#### Supplied passage
^^^^^^^^^^^^^^^^
An important centre of Jainism was Nizamabad. A Parsvanatha image endowed with all the mahd-purusa-lakṣaṇas comes from this place. The place has also yielded several other figures.
Gulbarga was another centre. The Museum has a Pārsvanatha figure in kayotsarga from this place. Besides the five-hooded snake-canopy the image includes cauri-bearers and a triple chatra. The inscription, which refers to the image as that of Parsvanatha (Parsvadeva), is palaeographically assignable to the twelfth century.
A number of sculptures were found at Dharmavaram which had a Jaina temple. The Museum has a caumukha from this place. Each of its facets is divided into three panels, each panel showing two Tirthankaras. The total number thus comes to twenty-four, thus making it a caturvimsati-patta (plate 361A). The images are cut in low relief. Traces of a much-faded inscription are to be found on the image.
^^^^^^^^^^^^^^^^
#### Data segment
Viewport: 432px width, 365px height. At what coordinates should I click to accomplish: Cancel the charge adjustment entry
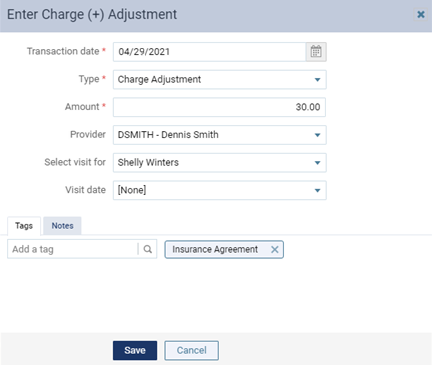[x=192, y=350]
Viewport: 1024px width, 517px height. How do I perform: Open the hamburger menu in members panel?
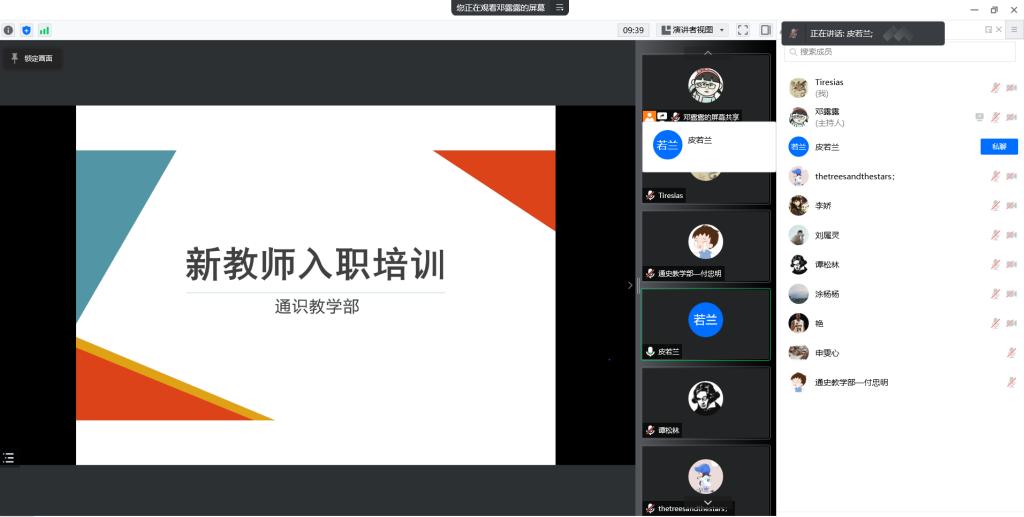(1013, 30)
^^^^^^^^^^^^^^^^
#### What is asked
Can you resume the passage on Jaina sculpture sites after its last sentence? The material has no connection to the passage on Jaina sculpture sites.

#### Response to the exercise
Some beautiful Jaina sculptures are exhibited in the premises of the office of the Director of Archaeology and Museums. They include a Pärsvanatha, about 92 cm. in height, standing nude in kayotsarga with a seven-hooded coiled serpent covering his head. A three-tiered chatra crowns the snake-hood. Twenty-three Tirthankaras in yoga-mudra are represented over the frame; two attendants, one male and one female, bearing cauris stand at the bottom on either side. Two more male cauri-bearers, standing on makaras, are carved near the shoulders of the main figure.
An image of Candraprabha, about 70 cm. in height, shows him seated in padmasana with hands in yoga-mudra. His hair is shown in tiny ringlets; he has elongated ear-lobes. The moon is incised on the middle of the base. On the basis of an inscription in Telugu-Kannada characters the image can be assigned to the eleventh century.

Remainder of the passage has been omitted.